Copy out everything from the start of the entries below down to and including the line that contains "I want to click on downvote, so", keeping each line identical to the original.

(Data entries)
################

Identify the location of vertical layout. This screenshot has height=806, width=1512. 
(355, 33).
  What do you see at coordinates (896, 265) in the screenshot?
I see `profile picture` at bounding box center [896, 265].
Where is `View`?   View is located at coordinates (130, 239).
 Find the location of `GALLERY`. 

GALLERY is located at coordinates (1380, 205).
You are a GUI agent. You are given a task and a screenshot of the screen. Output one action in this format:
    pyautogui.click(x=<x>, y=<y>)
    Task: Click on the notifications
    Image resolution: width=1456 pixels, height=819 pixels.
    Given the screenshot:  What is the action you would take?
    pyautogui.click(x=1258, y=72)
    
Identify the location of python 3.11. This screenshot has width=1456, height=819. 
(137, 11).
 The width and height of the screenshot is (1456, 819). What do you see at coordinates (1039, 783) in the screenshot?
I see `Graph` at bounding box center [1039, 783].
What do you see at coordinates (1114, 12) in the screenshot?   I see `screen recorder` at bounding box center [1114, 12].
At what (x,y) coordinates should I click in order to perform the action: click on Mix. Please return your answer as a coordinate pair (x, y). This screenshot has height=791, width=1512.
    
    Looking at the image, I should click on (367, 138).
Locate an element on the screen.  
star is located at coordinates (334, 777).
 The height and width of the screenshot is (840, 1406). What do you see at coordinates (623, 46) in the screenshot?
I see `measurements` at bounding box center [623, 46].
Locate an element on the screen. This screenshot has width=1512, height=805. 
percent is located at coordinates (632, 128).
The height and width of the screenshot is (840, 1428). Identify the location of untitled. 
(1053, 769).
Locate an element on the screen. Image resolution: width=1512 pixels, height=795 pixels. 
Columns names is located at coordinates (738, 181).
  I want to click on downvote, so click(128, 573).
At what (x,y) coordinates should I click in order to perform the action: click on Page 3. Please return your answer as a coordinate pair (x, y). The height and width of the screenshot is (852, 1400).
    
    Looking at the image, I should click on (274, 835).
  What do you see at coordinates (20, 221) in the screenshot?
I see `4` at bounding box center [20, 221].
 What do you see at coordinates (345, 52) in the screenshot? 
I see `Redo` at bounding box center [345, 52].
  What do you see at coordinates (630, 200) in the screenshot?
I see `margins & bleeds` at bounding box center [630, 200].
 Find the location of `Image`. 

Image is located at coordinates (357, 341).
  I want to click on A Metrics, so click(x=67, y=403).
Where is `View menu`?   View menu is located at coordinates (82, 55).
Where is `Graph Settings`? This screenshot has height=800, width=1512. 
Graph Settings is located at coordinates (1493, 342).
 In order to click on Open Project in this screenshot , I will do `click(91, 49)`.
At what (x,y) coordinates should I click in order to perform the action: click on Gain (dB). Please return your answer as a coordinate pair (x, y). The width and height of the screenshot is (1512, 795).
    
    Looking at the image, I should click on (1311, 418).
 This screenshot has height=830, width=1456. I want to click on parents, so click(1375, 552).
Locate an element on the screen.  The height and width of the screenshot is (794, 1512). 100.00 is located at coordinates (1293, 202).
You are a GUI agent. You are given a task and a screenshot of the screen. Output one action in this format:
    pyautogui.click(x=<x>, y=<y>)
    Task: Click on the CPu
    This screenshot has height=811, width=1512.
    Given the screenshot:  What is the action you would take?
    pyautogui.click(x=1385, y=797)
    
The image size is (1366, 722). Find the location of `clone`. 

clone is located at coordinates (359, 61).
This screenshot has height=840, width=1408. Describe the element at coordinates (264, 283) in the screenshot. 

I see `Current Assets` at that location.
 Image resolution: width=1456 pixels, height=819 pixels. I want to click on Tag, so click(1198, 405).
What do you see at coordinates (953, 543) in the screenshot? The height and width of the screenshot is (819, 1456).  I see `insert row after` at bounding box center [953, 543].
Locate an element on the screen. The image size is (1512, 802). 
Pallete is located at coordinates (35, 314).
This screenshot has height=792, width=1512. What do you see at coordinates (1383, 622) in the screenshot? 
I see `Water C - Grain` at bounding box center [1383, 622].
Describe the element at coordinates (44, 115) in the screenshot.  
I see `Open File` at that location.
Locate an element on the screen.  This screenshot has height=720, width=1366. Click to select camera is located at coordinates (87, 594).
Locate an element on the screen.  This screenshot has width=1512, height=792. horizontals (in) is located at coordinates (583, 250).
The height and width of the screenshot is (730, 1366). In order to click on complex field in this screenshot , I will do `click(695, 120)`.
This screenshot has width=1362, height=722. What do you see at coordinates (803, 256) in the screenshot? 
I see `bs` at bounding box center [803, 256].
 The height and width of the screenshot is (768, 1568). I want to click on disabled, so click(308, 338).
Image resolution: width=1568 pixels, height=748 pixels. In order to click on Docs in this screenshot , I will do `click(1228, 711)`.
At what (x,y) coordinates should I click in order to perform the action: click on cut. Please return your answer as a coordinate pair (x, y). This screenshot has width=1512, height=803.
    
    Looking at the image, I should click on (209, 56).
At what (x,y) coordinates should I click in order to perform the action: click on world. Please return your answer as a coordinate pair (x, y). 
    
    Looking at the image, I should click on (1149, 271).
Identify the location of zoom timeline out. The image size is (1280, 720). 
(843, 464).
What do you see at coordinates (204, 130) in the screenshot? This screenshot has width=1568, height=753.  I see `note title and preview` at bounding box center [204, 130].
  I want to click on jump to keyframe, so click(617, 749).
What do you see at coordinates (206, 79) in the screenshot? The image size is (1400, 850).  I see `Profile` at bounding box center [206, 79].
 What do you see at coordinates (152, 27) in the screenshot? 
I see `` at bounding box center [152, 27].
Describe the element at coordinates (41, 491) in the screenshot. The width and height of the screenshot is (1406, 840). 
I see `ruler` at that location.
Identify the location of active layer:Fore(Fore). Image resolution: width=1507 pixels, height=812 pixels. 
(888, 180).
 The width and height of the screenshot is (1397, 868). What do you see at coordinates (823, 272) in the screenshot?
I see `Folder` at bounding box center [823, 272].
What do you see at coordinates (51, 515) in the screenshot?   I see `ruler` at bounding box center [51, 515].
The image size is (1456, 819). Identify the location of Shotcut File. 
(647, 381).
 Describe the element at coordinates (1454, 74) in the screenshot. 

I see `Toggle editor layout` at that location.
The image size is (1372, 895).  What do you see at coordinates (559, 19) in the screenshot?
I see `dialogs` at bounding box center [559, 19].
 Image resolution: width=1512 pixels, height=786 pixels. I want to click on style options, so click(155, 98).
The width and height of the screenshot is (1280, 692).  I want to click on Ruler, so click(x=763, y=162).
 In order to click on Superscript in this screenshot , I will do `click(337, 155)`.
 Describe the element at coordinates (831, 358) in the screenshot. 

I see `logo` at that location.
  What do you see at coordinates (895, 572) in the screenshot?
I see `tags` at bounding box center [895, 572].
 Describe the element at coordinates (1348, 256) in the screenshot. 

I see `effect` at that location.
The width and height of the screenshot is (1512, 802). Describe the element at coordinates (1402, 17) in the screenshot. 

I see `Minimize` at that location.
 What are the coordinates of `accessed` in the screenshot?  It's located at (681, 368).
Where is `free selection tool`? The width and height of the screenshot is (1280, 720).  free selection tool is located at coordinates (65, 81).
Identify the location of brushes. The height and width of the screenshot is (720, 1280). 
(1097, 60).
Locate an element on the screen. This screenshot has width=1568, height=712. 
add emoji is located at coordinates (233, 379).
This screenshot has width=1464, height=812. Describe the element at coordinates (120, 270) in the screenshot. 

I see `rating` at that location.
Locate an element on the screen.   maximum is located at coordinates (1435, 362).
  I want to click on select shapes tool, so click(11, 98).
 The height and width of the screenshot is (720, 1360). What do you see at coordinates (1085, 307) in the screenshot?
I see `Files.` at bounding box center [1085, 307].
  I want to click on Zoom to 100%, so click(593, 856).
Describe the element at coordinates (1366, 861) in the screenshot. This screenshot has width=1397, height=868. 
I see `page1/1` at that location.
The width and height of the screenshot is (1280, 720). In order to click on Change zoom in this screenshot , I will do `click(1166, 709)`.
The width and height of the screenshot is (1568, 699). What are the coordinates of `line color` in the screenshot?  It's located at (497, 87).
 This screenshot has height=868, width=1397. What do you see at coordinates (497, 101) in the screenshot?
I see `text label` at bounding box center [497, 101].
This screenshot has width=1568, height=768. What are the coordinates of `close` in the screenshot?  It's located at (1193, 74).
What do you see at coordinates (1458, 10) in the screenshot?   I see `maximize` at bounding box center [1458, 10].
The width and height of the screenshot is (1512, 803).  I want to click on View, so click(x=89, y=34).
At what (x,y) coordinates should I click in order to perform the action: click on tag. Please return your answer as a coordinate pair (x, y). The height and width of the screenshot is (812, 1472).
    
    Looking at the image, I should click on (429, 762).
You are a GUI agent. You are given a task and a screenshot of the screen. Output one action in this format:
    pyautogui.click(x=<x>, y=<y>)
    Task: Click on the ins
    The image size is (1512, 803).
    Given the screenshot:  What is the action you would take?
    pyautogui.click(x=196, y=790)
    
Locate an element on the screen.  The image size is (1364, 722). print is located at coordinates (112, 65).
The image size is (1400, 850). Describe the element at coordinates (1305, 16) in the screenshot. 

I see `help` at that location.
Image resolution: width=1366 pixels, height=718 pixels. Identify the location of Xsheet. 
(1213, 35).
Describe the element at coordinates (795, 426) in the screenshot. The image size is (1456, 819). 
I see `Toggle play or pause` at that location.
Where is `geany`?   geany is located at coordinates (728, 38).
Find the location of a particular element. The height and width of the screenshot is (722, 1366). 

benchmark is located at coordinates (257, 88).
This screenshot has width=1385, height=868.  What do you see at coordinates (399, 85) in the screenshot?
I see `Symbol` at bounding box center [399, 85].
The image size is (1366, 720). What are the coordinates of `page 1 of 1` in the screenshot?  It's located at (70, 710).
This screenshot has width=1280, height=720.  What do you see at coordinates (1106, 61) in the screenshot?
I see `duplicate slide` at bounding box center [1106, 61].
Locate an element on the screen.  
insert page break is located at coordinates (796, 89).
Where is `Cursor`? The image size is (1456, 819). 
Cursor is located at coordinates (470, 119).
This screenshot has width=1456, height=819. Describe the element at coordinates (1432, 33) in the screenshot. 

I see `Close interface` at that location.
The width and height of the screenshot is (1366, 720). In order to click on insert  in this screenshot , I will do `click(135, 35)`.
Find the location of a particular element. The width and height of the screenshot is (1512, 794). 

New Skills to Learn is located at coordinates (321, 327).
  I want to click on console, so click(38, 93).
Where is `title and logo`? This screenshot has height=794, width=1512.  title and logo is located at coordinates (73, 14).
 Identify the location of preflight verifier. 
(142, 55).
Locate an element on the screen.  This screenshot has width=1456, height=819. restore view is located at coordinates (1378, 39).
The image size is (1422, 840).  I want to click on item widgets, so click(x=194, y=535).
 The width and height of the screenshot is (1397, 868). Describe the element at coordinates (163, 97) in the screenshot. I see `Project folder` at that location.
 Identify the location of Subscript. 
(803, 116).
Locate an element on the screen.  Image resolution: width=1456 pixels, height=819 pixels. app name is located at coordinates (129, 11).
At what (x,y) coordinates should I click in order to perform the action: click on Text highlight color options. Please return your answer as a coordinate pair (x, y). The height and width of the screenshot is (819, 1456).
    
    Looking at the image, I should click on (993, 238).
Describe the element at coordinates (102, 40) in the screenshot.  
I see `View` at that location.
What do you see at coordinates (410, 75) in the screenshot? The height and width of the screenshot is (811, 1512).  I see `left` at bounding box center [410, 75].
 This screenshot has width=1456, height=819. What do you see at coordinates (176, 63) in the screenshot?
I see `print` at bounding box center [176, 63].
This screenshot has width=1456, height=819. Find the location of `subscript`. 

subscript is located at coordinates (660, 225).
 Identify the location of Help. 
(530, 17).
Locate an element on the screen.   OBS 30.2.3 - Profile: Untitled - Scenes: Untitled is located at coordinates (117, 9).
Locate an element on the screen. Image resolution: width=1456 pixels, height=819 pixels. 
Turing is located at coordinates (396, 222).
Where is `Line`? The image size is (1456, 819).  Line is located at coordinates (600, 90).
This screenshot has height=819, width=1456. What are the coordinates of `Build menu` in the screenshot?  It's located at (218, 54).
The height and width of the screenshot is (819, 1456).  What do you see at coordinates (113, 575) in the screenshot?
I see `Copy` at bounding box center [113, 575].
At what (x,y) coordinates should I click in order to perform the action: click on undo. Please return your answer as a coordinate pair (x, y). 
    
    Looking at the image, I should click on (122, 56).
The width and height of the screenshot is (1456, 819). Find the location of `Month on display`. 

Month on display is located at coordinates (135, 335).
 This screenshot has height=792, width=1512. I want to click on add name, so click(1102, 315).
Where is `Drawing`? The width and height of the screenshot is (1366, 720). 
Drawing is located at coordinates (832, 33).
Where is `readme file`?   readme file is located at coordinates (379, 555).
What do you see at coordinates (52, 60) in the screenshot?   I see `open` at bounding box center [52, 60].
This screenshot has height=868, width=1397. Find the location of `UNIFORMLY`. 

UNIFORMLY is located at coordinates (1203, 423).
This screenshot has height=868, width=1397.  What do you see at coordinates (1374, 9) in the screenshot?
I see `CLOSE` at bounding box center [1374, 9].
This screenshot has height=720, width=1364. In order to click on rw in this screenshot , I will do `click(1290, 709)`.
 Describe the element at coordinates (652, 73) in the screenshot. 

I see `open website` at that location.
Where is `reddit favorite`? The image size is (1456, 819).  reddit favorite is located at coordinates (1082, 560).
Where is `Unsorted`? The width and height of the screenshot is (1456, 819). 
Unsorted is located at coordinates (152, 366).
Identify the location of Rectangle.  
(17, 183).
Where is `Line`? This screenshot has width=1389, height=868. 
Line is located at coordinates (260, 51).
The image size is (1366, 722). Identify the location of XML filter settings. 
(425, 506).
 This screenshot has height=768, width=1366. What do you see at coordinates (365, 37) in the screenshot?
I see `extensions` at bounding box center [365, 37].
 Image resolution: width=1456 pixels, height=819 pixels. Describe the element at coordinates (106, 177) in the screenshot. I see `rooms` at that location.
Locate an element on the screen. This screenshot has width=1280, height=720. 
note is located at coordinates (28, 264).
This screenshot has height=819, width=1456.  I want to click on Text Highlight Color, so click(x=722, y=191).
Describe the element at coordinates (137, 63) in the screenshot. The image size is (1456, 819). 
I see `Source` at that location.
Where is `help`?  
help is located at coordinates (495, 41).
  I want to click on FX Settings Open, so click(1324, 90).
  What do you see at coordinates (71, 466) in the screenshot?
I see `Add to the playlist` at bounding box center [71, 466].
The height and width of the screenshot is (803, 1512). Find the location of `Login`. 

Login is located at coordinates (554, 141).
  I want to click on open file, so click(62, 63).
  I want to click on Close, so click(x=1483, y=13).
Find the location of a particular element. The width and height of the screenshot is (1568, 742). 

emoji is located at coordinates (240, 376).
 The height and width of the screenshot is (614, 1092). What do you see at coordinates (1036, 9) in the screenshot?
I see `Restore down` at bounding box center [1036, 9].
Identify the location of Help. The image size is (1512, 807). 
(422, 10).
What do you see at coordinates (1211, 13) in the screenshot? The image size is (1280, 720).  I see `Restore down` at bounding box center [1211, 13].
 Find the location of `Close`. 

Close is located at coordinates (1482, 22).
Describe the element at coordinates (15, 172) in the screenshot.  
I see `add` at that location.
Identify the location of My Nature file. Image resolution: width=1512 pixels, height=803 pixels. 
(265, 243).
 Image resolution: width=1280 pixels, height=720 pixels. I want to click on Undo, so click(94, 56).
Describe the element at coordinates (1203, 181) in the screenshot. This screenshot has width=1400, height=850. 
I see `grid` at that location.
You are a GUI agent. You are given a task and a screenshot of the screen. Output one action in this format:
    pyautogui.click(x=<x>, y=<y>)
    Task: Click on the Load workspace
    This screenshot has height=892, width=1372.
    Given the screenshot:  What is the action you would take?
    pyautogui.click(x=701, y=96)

################

--- WRITTEN SOLUTION ---
Identify the location of vertical layout. This screenshot has height=806, width=1512. 
(355, 33).
  What do you see at coordinates (896, 265) in the screenshot?
I see `profile picture` at bounding box center [896, 265].
Where is `View`?   View is located at coordinates (130, 239).
 Find the location of `GALLERY`. 

GALLERY is located at coordinates (1380, 205).
You are a GUI agent. You are given a task and a screenshot of the screen. Output one action in this format:
    pyautogui.click(x=<x>, y=<y>)
    Task: Click on the notifications
    Image resolution: width=1456 pixels, height=819 pixels.
    Given the screenshot:  What is the action you would take?
    pyautogui.click(x=1258, y=72)
    
Identify the location of python 3.11. This screenshot has width=1456, height=819. 
(137, 11).
 The width and height of the screenshot is (1456, 819). What do you see at coordinates (1039, 783) in the screenshot?
I see `Graph` at bounding box center [1039, 783].
What do you see at coordinates (1114, 12) in the screenshot?   I see `screen recorder` at bounding box center [1114, 12].
At what (x,y) coordinates should I click in order to perform the action: click on Mix. Please return your answer as a coordinate pair (x, y). This screenshot has height=791, width=1512.
    
    Looking at the image, I should click on (367, 138).
Locate an element on the screen.  
star is located at coordinates (334, 777).
 The height and width of the screenshot is (840, 1406). What do you see at coordinates (623, 46) in the screenshot?
I see `measurements` at bounding box center [623, 46].
Locate an element on the screen. This screenshot has width=1512, height=805. 
percent is located at coordinates (632, 128).
The height and width of the screenshot is (840, 1428). Identify the location of untitled. 
(1053, 769).
Locate an element on the screen. Image resolution: width=1512 pixels, height=795 pixels. 
Columns names is located at coordinates (738, 181).
  I want to click on downvote, so click(128, 573).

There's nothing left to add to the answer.